You should get reasonable preference on the council housing waiting list or housing register if you need to live in a particular area for social or welfare reasons.

This may be so you can access support networks in the area. For example if:

  • someone in your household attends a special school in the area
  • you're leaving care and need to be close to people who can support you
  • you need to be close to a relative so they can look after you

You can get also reasonable preference in an area if you need to be there to look after a close relative with health problems.

Having friends or family in the area won't always be enough to give you extra points, but the council may consider it.

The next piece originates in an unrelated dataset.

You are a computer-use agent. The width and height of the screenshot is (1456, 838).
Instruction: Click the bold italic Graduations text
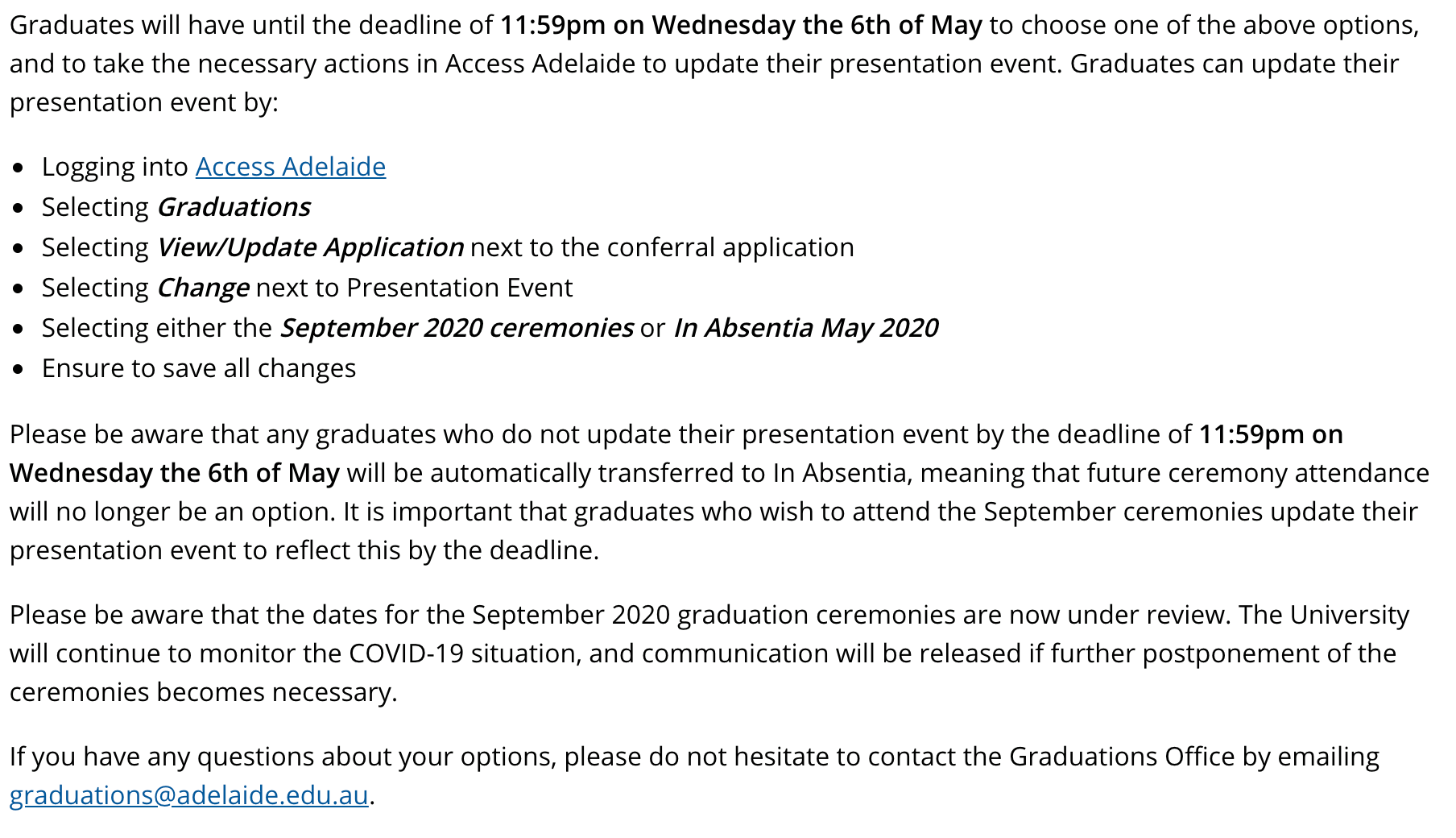(x=234, y=207)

Extra priority if you have served in the armed forces

The council may give you some more priority on the waiting list if you are a:

  • former member of the regular armed forces
  • member of the regular or reserve forces who is suffering from a serious injury, illness or disability related to your service
  • bereaved spouse or civil partner who has to leave forces accommodation following your partner's death in service

Extra priority for urgent housing needs

The council could give you additional preference on its housing waiting list if you are:

  • at risk of domestic abuse in your current home
  • a witness or victim of crime and at risk of intimidation
  • harassed, threatened or attacked in the local area because of your race or sexuality

Extra priority for those with general housing needs

Some councils give some priority to people who have a good record as a tenant or who benefit the community, for example through employment or voluntary work.

They can also give more priority to someone who has a local connection.